▸ **TEXT PROVIDED**
▬▬▬

Ely Rosario with one of the first copies of her first book
Ely Rosario with one of the first copies of her first book

How a life of overcoming obstacles fulfilled a literary dream.

A well-known Tallahassee woman has written about how she overcame her personal life challenges. Elizabeth Rosario, better known as "Ely," is hoping it will give others insights on how to cope with and overcome their own obstacles. Rosario, whose day job is vice president of Jackson Properties, sais she's always aspired to be a writer.

"I tried writing music and poetry at first and I'm like, 'I suck! I'm not good.' But I still kept on. People call it 'journaling' but I just write, writing about not necessarily my day, but what I would see of the world around me. And of course what I was going through or not going through."

Rosario said that pursuit remained essentially a solitary activity, until:

"My friend Curtis, he was one of our Jackson Properties vendors, and he told me one time, 'You just need to write a book, Ely!' And I said, 'Oh, Curtis, I'm not good enough. What do I need to write a book for? What do people need to hear?'"

But the more Rosario thought about it, the more she realized many of the things she'd gone through in her life might have resonance with other people.

"When I went through a horrific relationship with an alcoholic, at the end of it, when I came out of it, first of all I was thankful I'd made it out alive, second, why did I fall into it, and then third, how do I help others to not be in the same situation I'd been in?"

▬▬▬

▸ **PROVIDED DATA**
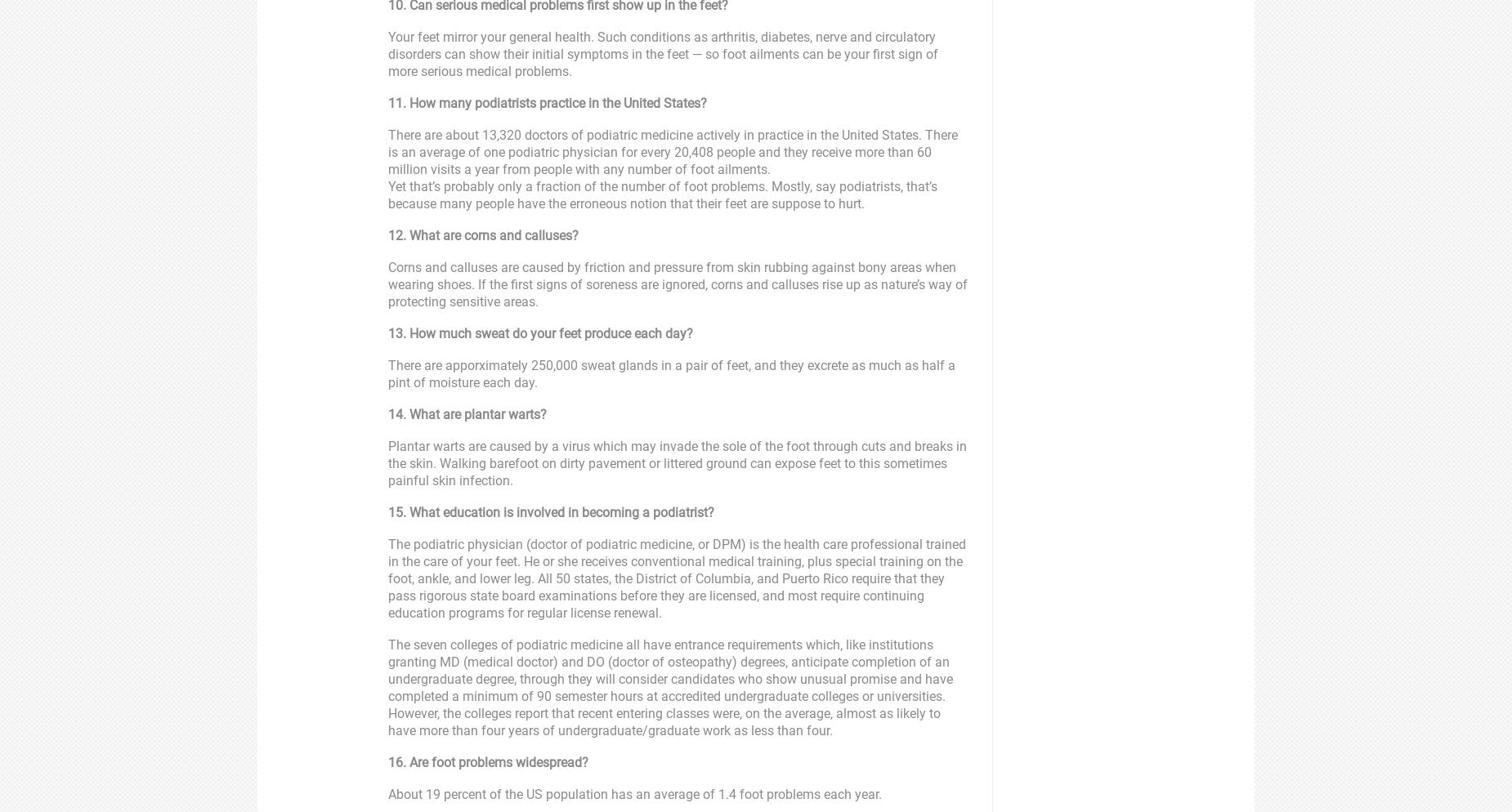 The width and height of the screenshot is (1512, 812). What do you see at coordinates (677, 578) in the screenshot?
I see `'The podiatric physician (doctor of podiatric medicine, or DPM) is the health care professional trained in the care of your feet. He or she receives conventional medical training, plus special training on the foot, ankle, and lower leg. All 50 states, the District of Columbia, and Puerto Rico require that they pass rigorous state board examinations before they are licensed, and most require continuing education programs for regular license renewal.'` at bounding box center [677, 578].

▬▬▬

▸ **STATED PROBLEM**
Please state what Ely Rosario's day job is, according to the article about her first book.

▸ **THE COMPLETED TASK**
She is vice president of Jackson Properties.